1. ## trignometric problem

1. LHS=2cos 2^a+1/2cos a+1= RHS=(2cos a-1) (2cos 2a-1) (2cos 2^2a-1).....(2cos 2^n-1 a-1)

here a is the angle n is number

we have to prove LHS=RHS

Hello prasum
Originally Posted by prasum
1.2cos 2^a+1/2cos a+1=(2cos a-1) (2cos 2a-1) (2cos 2^2a-1).....(2cos 2^n-1 a-1)

I think the reason you have not had a reply is that no-one understands what you have written. You appear to have written:
$1.2\cos2^a+\tfrac12\cos a+1=(2\cos a-1) (2\cos 2a-1) (2\cos 2^2a-1).....(2\cos 2^{n-1} a-1)$
So, two questions:
What did you mean to write?

So what? Do we have to prove that the two sides are equal?

3. Thats not 1/2 thats whole first part is divided

4. Hi Prasum

Use Latex or if you dont know it and than try to use your brain your question is still not at all clear...

Here is another try is this correct
$
\frac{2\cos(2^{a})+1}{2\cos(a)+1}=(2\cos a-1) (2\cos 2a-1) (2\cos 2^2a-1).....(2\cos 2^{n-1} a-1)$

5. it is 2cos 2^n a+1 what yu have written is correct

6. Hello prasum

If you're serious about wanting help on this Forum - and, indeed, serious about improving your mathematical skills - you must learn to be more accurate in writing down mathematical expressions. This will save everyone a good deal of time, and help you to acquire the skills you need to solve problems like this.

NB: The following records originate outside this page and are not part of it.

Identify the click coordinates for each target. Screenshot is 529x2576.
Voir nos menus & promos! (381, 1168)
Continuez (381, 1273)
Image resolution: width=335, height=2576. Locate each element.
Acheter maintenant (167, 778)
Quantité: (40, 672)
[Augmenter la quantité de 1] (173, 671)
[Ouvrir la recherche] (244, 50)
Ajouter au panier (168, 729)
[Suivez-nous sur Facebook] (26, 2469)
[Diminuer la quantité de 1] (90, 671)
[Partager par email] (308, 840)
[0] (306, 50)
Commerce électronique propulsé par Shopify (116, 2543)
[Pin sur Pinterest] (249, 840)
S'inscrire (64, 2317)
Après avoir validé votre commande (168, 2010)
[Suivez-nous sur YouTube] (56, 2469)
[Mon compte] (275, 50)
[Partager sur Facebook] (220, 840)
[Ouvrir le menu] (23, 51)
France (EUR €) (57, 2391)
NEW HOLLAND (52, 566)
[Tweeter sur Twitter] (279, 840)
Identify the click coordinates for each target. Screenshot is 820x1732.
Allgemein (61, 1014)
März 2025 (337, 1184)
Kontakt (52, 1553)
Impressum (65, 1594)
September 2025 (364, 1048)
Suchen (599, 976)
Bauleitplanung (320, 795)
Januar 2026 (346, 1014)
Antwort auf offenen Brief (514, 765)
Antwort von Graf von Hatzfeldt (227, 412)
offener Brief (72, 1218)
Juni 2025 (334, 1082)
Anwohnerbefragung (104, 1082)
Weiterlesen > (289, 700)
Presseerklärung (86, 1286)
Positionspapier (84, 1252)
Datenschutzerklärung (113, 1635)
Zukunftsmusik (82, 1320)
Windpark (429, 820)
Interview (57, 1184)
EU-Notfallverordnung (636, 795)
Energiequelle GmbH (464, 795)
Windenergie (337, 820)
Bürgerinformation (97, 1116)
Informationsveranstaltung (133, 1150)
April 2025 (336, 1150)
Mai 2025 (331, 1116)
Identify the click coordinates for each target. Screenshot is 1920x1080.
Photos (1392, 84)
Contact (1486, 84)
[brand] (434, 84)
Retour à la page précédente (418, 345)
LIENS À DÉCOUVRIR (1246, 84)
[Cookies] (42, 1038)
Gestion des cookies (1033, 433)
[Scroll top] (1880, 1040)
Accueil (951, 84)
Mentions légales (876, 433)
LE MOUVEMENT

I think the question is this:
Prove, for any positive integer $n$, and any value of $a$, that
$\frac{2\cos2^na+1}{2\cos a +1}=(2\cos a-1)(2\cos 2a-1)(2\cos 2^2a-1)...(2\cos 2^{n-1}a-1)$
This is done by Mathematical Induction, as follows.

Let $P(n)$ be the propositional function:
$(2\cos a-1)(2\cos 2a-1)(2\cos 2^2a-1)...(2\cos 2^{n-1}a-1)=\frac{2\cos2^na+1}{2\cos a +1}$
(For convenience, I've swapped the sides of the equation.)

Then, multiplying both sides of the equation by $(2\cos2^na-1)$:
$P(n)\Rightarrow (2\cos a-1)(2\cos 2a-1)(2\cos 2^2a-1)...(2\cos 2^{n-1}a-1)(2\cos2^na-1)$ $=\frac{(2\cos2^na+1)(2\cos2^na-1)}{2\cos a +1}$
$=\frac{4\cos^22^na-1}{2\cos a + 1}$, using $(a+b)(a-b) = a^2-b^2$

$=\frac{2(2\cos^22^na-1)+1}{2\cos a + 1}$

$=\frac{2\cos2^{n+1}a+1}{2\cos a + 1}$, using $\cos 2\theta = 2\cos^2\theta-1$

$\Rightarrow P(n+1)$
Now $P(1)$ states:
$2\cos a -1=\frac{2\cos2a+1}{2\cos a +1}$
The RHS is:
$\frac{2(2\cos^2a-1)+1}{2\cos a +1}$
$=\frac{4\cos^2a-1}{2\cos a +1}$

$=\frac{(2\cos a+1)(2\cos a -1)}{2\cos a +1}$

$=2\cos a -1$

So $P(1)$ is true. Therefore, by Induction, $P(n)$ is true for all positive integers, $n$.